This is a perfectly normal use of the verb crawl. From the OED, with selected senses and a small subset of citations:
transferred. To be all ‘alive’ with crawling things; also figurative.
- 1576 A. Fleming tr. Pherecydes in Panoplie Epist. 204
All my skin cralled with lyce.
- 1902 R. Kipling Traffics & Discov. (1904) 185
There's a whole switchboard full o' nickel-plated muckin's which I haven't begun to play with yet. The starboard side's crawlin' with 'em.
- 1924 P. G. Wodehouse Bill the Conqueror vii. 143
‘He must be quite rich.’ ‘Crawling with money.’
- 1945 E. Waugh Brideshead Revisited 88
The country is crawling with Communists.
To have a sensation as of things crawling over the skin; to feel ‘creepy’, to ‘creep’.
- 1880 R. Grant Confessions Frivolous Girl 161
Kissing a ragged infant or two, whose dirtiness positively made me crawl.
- 1889 M. E. Wilkins Far-away Melody (1891) 15
You make me crawl all over, talkin' so much about dyin'.
So it made your skin have a sensation of things crawling over it. It felt a;ll creepy and crawly. :)

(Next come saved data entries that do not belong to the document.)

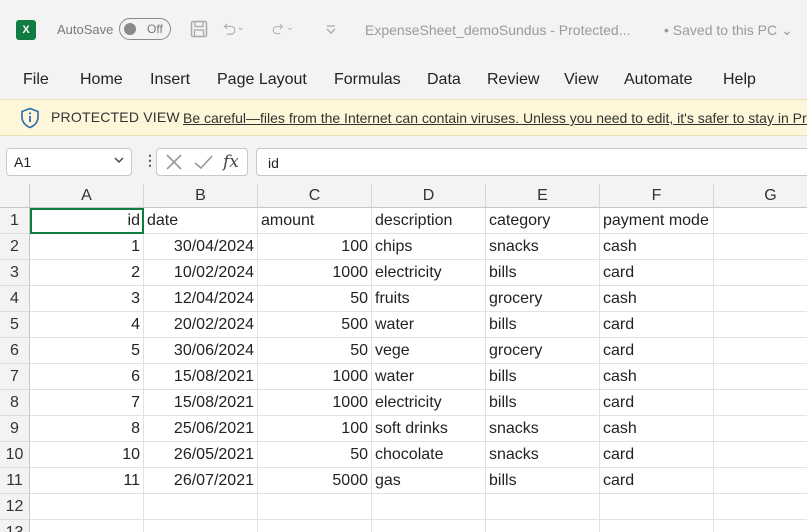 This screenshot has width=807, height=532. Describe the element at coordinates (315, 377) in the screenshot. I see `cell-c7: 1000` at that location.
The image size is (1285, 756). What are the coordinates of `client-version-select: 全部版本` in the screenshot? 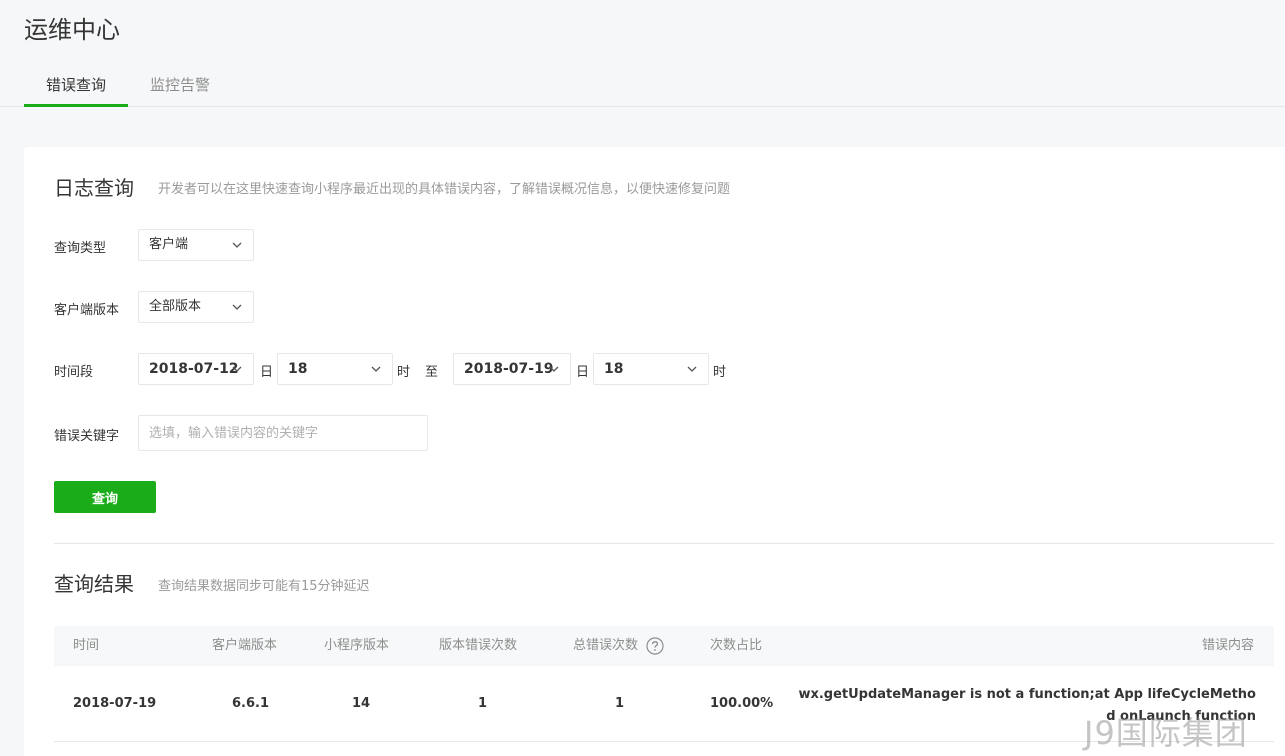 It's located at (196, 307).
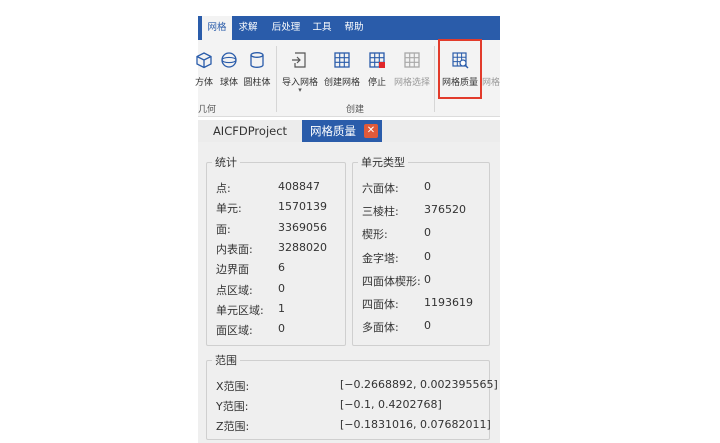 Image resolution: width=720 pixels, height=443 pixels. Describe the element at coordinates (229, 60) in the screenshot. I see `sphere-icon` at that location.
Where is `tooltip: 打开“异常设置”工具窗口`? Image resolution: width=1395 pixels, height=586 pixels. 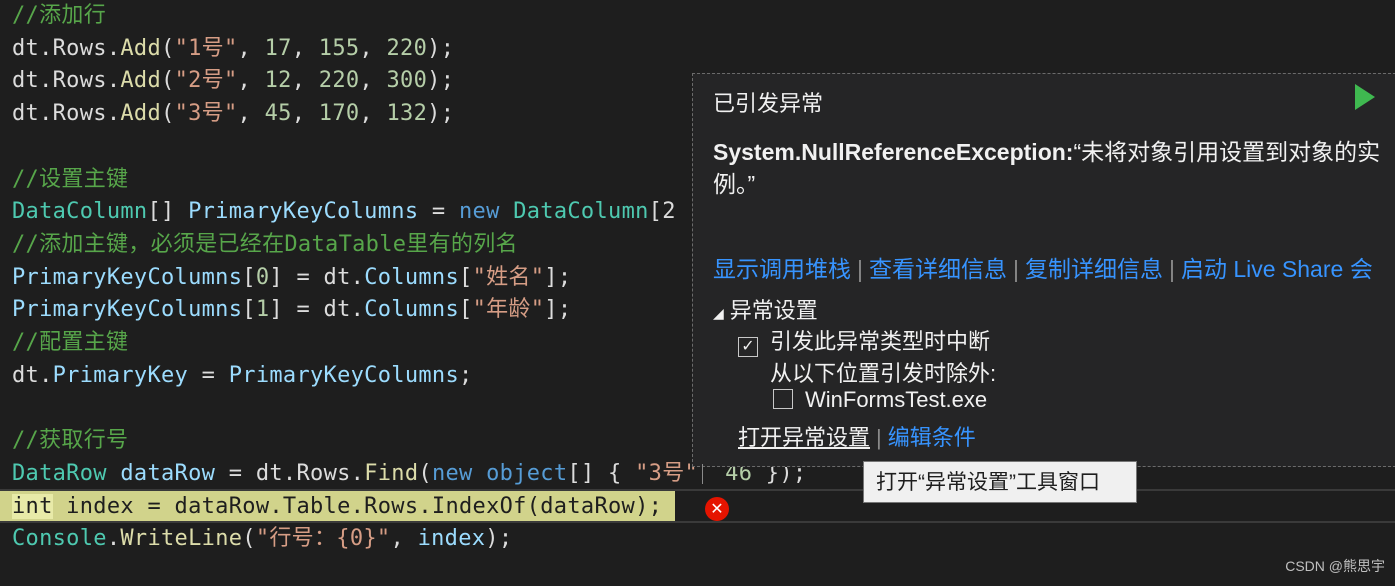
tooltip: 打开“异常设置”工具窗口 is located at coordinates (1000, 482).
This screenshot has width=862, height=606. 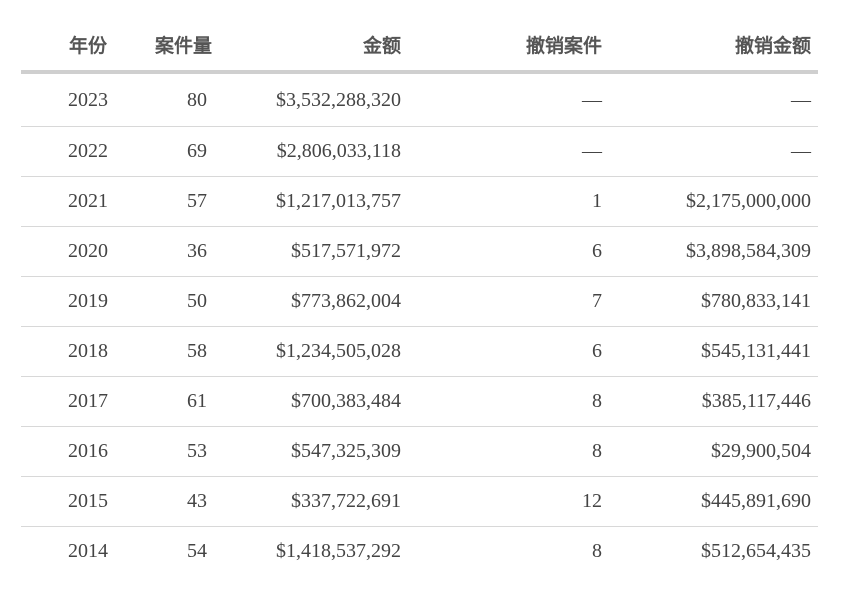 What do you see at coordinates (308, 202) in the screenshot?
I see `cell-amount: $1,217,013,757` at bounding box center [308, 202].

For sense 6, they provide a citation from Middle English and in a note suggest a possible French origin:
The first quot. here may really be from French crouler ‘to shake, tremble, quiver, quake’ (Cotgrave): see ᴄʀᴏᴡʟ v.
- a1400 (▸a1325) Cursor Mundi (Gött.) l. 3567
Quen þat he [sc. a man] bicomis alde..It crepis crouland [Trin. Cambr. hit crepeþ crulyng, Fairf. wiþ crepinge croulis] in his bac.
So: “When that a man becomes old, it creeps crawling (or crowling) on his back.”